Еще поцелуй. И еще по сердцу удар.
Темнота и в тебе. Темнота и вокруг. И видеть перестаешь, но не боишься. Потому что ЗНАЕШЬ.
Так собирается свет.
Он вспыхнет через мгновенье.
Слышишь пение в ушах. Качаешься, как в колыбели. Тихо плывешь.
И вот долгожданный свет. Проходит через тебя. Всего.
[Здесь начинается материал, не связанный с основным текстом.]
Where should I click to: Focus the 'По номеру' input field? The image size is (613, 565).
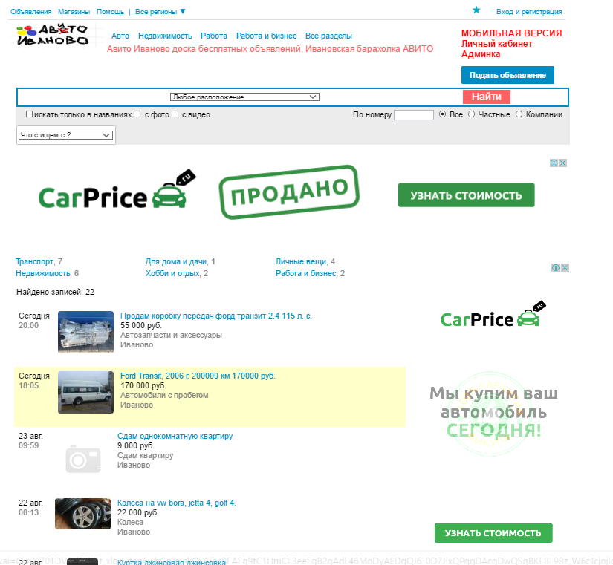coord(413,115)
Через голову. Через сердце.
Через руки. В другое сердце.
Взрыв. И свет возвращается. Ты смеешься.
И чувствуешь, как любишь другое сердце. Смеешься. И любишь.
Теперь оно тоже твое.
Ты поделился с ним светом.
Кто я и зачем я, я вспомнил только после того, как стал замерзать. Моя одежда – вся – напрочь оказалась мокрой. Будто меня постирали. Пропитавший одежду горячий пот очень быстро остыл и превратился в холодный компресс. Я лежал на полу, рядом с живым теперь Петром Мальчиковым, дрожал, сопел, громыхал зубами, шлепал веками, шелестел ресницами, и в ритмичных конвульсиях дергал мизинцами всех рук и ног. И ясно вспоминал себя грудного, когда, описавшись, по-мужицки уже обильно, – лежал вот точно так же, но только не на полу, а в зарешеченной кровати, ожидая, пока меня распеленают, обсушат, согреют, скажут на ухо что-то важное и нежное, покачают, поцелуют и убаюкают. Я помнил даже, о чем я думал тогда, когда ожидал, пока меня распеленают. Я (а может быть, еще не я, а может быть, я, но тот, который еще будет после меня, того, который живет сейчас) размышлял о причинах, побудивших меня выбрать именно эту маму, и. именно этого папу, и именно это время, и именно самого себя. Я твердо знал – на тот момент, – что никаких указаний, ни сверху, ни снизу, ни слева, ни справа, ни сзади, ни спереди, я не получал. И что право выбора принадлежало исключительно мне – одному. Так на основании чего же я заключил, что мне необходим именно я? Я прошелся секундно по всей своей родословной, по вертикали до самого низа. Ничего особенного, обыкновенные люди, обыкновенная жизнь, без взлетов и падений. Скучная. Тихая. Вязкая. Удушливая. Слезливая. Трусливая. Бесцветная. Никакая. У всех. От зачинателя рода – длиннорукого, крутолицего, волосатого, длинноглазого Тара до печальных моих родителей. Может быть, именно поэтому, размышлял я, я выбрал именно себя, именно потому, что пора бы уже было прервать затянувшуюся незаметность рода. Сработал закон всеобщей гармонии. Да, думал я, грудной, лежа в зарешеченной кровати, конечно, так. И только так. Так.